Ankara Arena İzlenimleri #2
Dünkü salon kapılarının geç açılma olayından sonra bugün Ankara Arena'ya biraz geç gittim. 17:00 gibi oradaydım ve ortalığın biraz derli toplu olduğunu gördüm. En azından artık traktörler ve kamyonlar çalışmıyordu salon çevresinde. Ancak hâlâ inşaat taşları ve kumları ortalığa saçılmış halde duruyordu. Sanırım tadilatlar ve inşaatlar Dünya Şampiyonası'nın başlamasına birkaç gün kala bitmiş olacak. 1-2 ay önceden tüm çalışmaları bitirsek olmaz, millet olarak her işi yumurta kapıya dayanınca yapıyoruz.
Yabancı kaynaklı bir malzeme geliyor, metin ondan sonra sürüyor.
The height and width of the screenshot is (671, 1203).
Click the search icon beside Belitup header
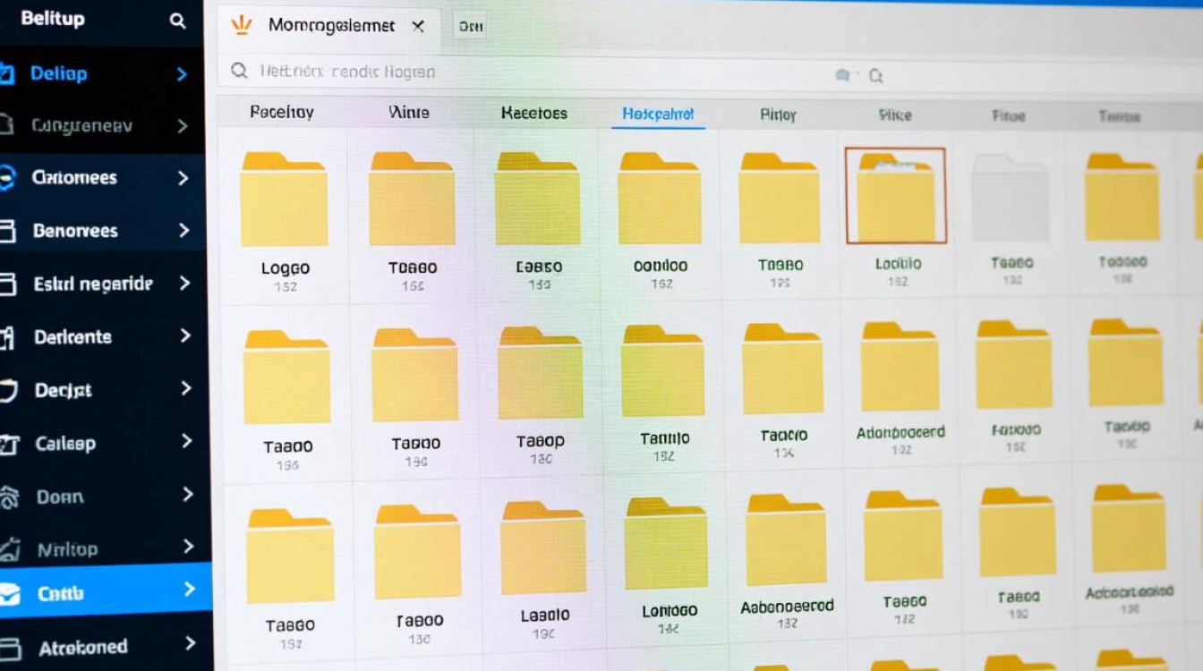177,21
Salona girişte bugün problem yaşadım. Herkes turnikelerden takır takır geçerken, ben her geçişimde sorun yaşadım -ki bugün salona iki kere giriş yaptım. Bunun sebebi de kemerimdeki metal parçaydı. Yani demek istediğim güvenlik üst seviyede salonda. Taraftarlardan çok güvenlik görevlileri ve gönüllüler var. Ancak bir şeye yarıyorlar mı diye sorarsanız, kesinlikle hayır derim. Benim biletim pota arkasında, şu ana kadar 4 maçın 3'ünü biletimin olmadığı yerlerden izledim. Yani elimi kolumu sallaya sallaya istediğim koltuğa oturabiliyorum - ki her blok kapısında biletleri kontrol eden en az 2 kişi var. Ama gelin görün ki ayağınızı ön sıradaki koltuğa koyduğunuz an bir görevli kafanızda bitiyor ve sizi uyarıyor.
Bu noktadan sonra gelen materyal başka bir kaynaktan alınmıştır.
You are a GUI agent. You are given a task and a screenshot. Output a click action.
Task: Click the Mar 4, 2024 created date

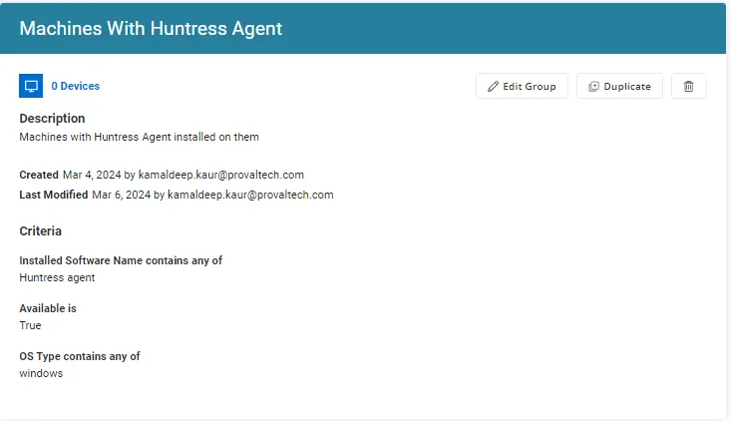coord(92,175)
Ayrıca salonda yüksek desilbelde ses çıkaran alet kullanmak yasak. Bu yasağın uygulanışına canlı olarak şahit oldum. Yanımdaki seyirci, taraftar düdüğü diyebileceğimiz aleti çalarken özel güvenlikten sert bir uyarı geldi ve düdük elinden alındı. Bu karar tabii ki FIBA'nın kararı idi ama bu yasağın uygulanışı daha kibarca yapılabilirdi. Özel güvenlik yine sınıfta kaldı anlayacağınız.
Macar şov grubu Face Team'e dün değinmiştim. Bugün yine aynı şovlarını yaptılar. Kombine bilet alan yüzlerce kişi artık bu basit şovları izlemekten sıkıldı gerçekten. Hani şovlar üst seviyede olsa, her gün heyecanla izleyelim diyeceğim. Tramboline basarak yapılan smaçlar artık gösteri dünyasındaki yerini yavaş yavaş kaybediyor kanımca.
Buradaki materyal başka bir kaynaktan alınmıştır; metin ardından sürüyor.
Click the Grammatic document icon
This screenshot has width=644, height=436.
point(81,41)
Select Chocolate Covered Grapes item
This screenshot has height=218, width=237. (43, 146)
Taraftar hakkında da birkaç kelam etmek istiyorum. Hemen belirtelim ki, Ankara seyircisi yıl boyunca yüksek kalitede basketbol maçı çok az seyrediyor. Ankara'da ne Euroleague maçı var ne de adam gibi EuroCup. Türk Telekom'un da ligde başa oynamamasından dolayı salondaki taraftarların pek basketbol taraftarları olduğunu söyleyemem. En basit örnek olarak bir oyuncu serbest atış kullanırken "ooooo" sesini yapmak basketbolcuya olumlu etki yapmaz. Aksine onu heyecanlandırır ve üzerindeki baskıyı arttırır. Birçok seyirci bunun farkında bile olmadan, gaza gelmiş bir şekilde "ooooo" diyor, ne diyelim her şey zamanla oluşacak. Ayrıca salonda bir taraftar bütünlüğü yok. Herkes başına buyruk, bakıyorsunuz pota arkasından bir adam "kırmızı" diye bağırıyor. Ona karşılık 10 kişi beyaz diyor ve tezahürat bitiyor. Şahsen ben bu "kırmızı-beyaaz" olayına karşıyım. Takıma ve sahada oynanan oyuna hiçbir olumlu katkı yapmıyor. Bu eski alışkanlıklarımız yerine pozisyonlar üzerinden takıma destek versek ve hakemi etkilersek daha iyi taraftarlık yapmış oluruz bence.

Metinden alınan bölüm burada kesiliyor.